## Given exercise
Replace "download speed" with "upload speed" in the data from the line with "605x424 pixels. At" up to and including the line with "Task: Click the 氷ノ山スキー場セントラル name field", and give those lines again with everything else unchanged.

## Supplied records
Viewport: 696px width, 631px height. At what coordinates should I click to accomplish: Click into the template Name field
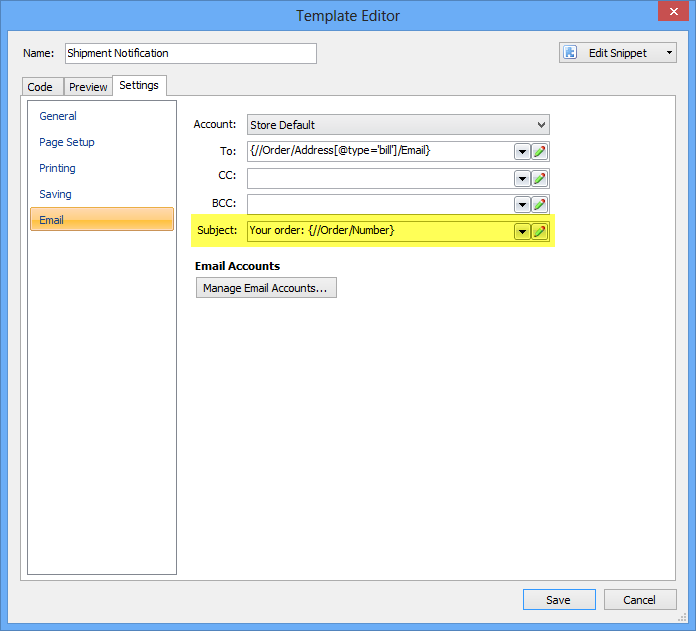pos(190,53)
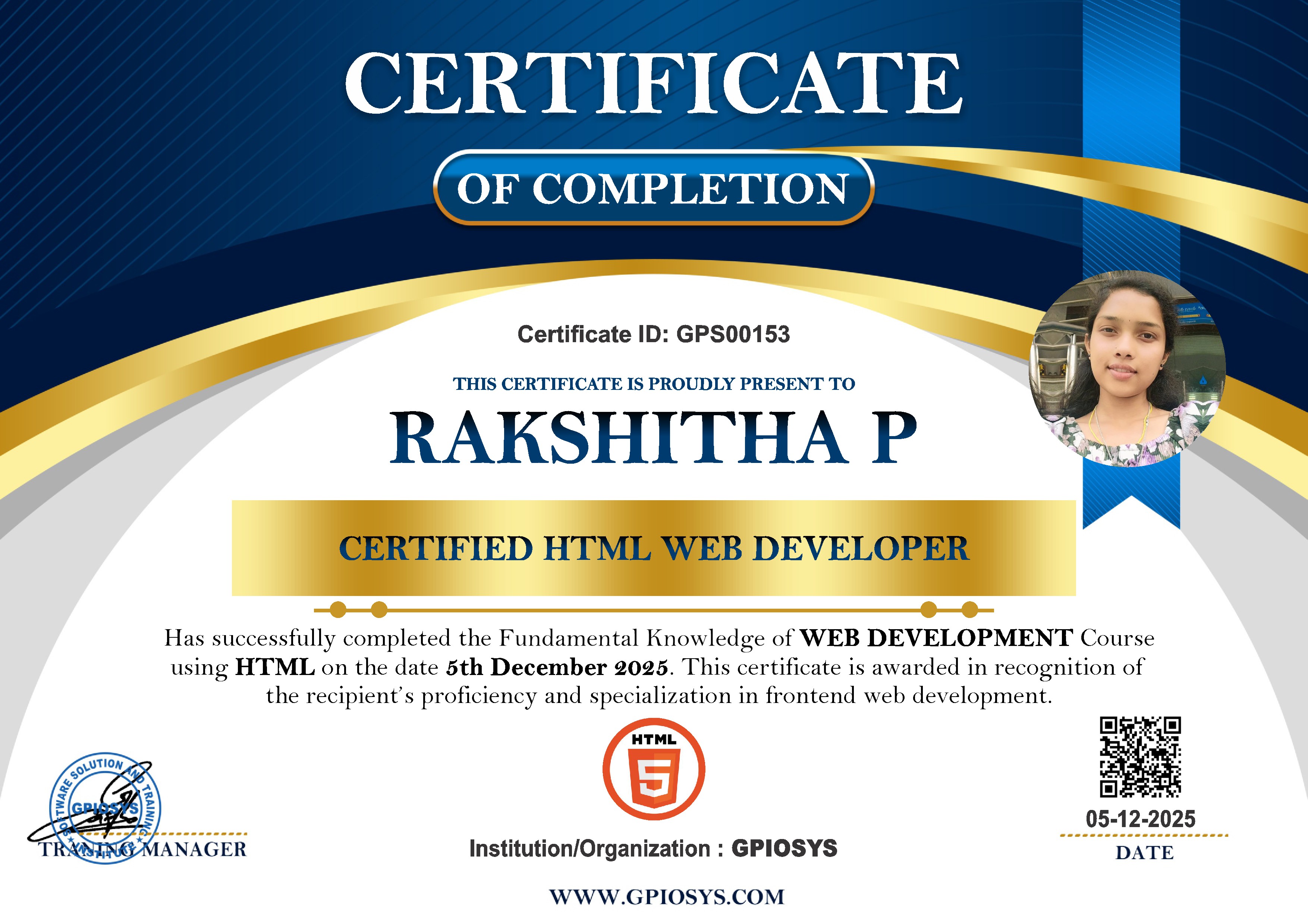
--
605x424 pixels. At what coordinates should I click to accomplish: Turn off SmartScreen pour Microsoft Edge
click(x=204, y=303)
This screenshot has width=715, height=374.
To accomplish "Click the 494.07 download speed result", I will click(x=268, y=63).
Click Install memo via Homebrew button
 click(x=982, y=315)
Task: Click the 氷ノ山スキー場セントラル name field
--
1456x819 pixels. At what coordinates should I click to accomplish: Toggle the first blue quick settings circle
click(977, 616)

## Finished task
605x424 pixels. At what coordinates should I click to accomplish: Turn off SmartScreen pour Microsoft Edge
click(x=204, y=303)
This screenshot has width=715, height=374.
To accomplish "Click the 494.07 upload speed result", I will click(x=268, y=63).
Click Install memo via Homebrew button
 click(x=982, y=315)
Task: Click the 氷ノ山スキー場セントラル name field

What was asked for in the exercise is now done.